Gil had not seen him in some time. He had left the city shortly after the Declaration of Independence. But here he was back, a tall, slender, spectral presence, all in black but for the white wig and priest’s collar.

“They’re handymen about the town,” the rector went on, “and they’ve done a goodly share of grave digging for this parish. So rest easy, Corporal Morison.”

That much was true.

Gil and Big Jake both doffed their hats and thanked “his Reverence.”

“They’re good Loyalists, then?” said the corporal.

“They’re loyal members of our church.” Inglis arched his eye at Gil. He could arch his eye as well as anyone in New York.

Corporal Morison put up his musket and gave them a jerk of the head. “Be on your way, then, but I’ll be watchin’ your faces.”

“You won’t see nothin’ on ’em but smiles,” said Big Jake.

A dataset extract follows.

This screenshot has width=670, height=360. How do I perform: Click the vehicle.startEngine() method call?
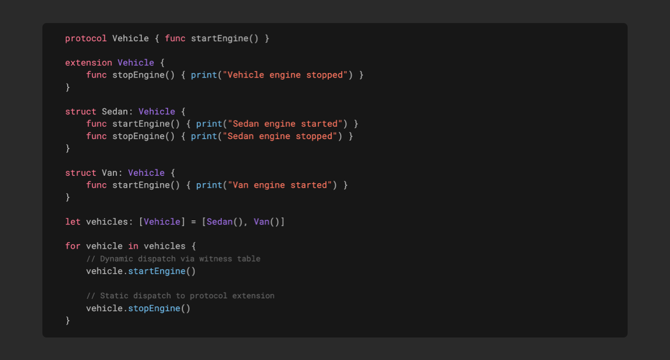pos(141,271)
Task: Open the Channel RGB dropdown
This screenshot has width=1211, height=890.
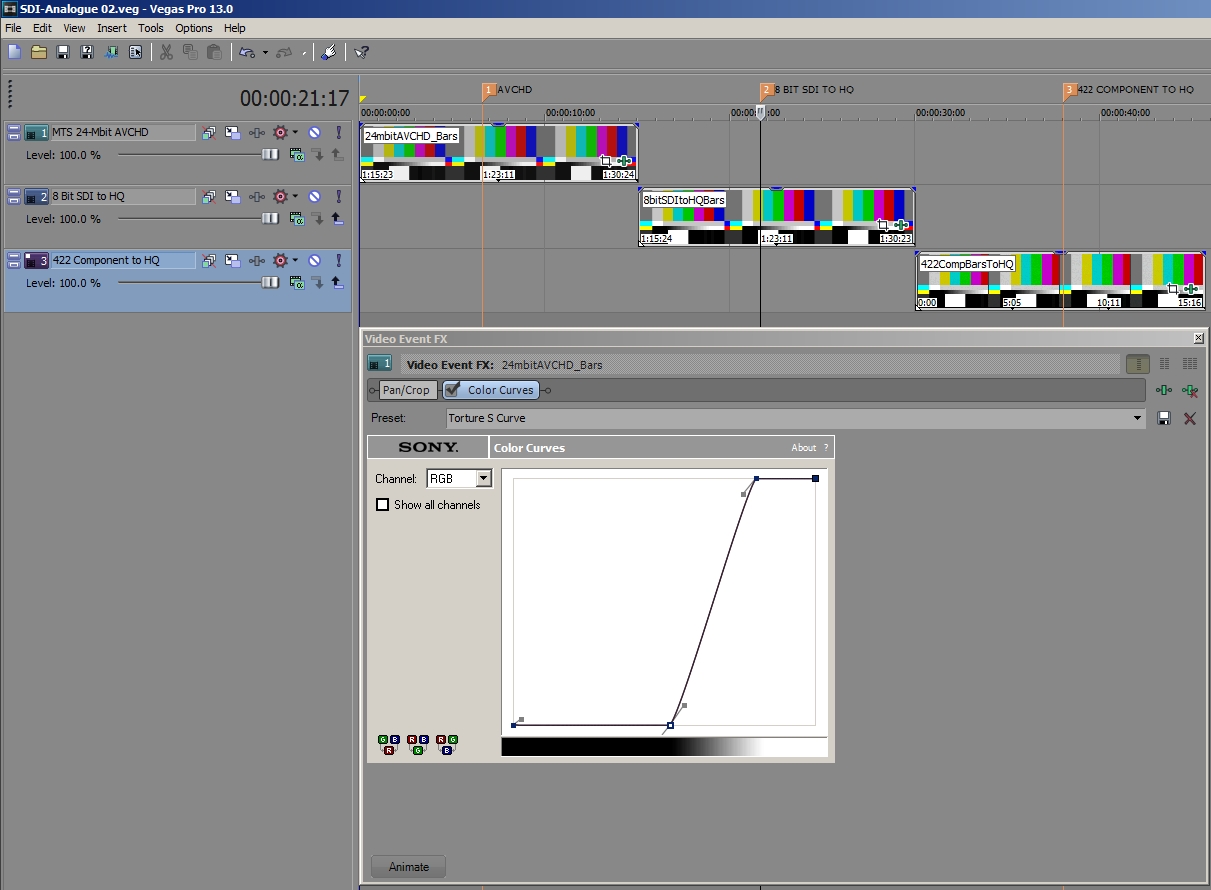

The two Waterfront Boys pulled their hats low and put their eyes on the ground. There were plenty in town who knew that they had been part of Stuckey’s company, and plenty waiting to trouble any rebel who had troubled them. The wheel of vengeance and victory was turning. When Gil and Jake saw two men painting the letters
GR
on a house, they simply walked on.
GR
stood for
George Rex
, which meant that the house, which had belonged to some departed Son of Liberty, now belonged to the king.

I
T WAS NEAR
seven thirty when they sneaked down an alley from Broad Street into a little backyard. Chickens were pecking about. The door to the privy was closed. The door to the kitchen was open.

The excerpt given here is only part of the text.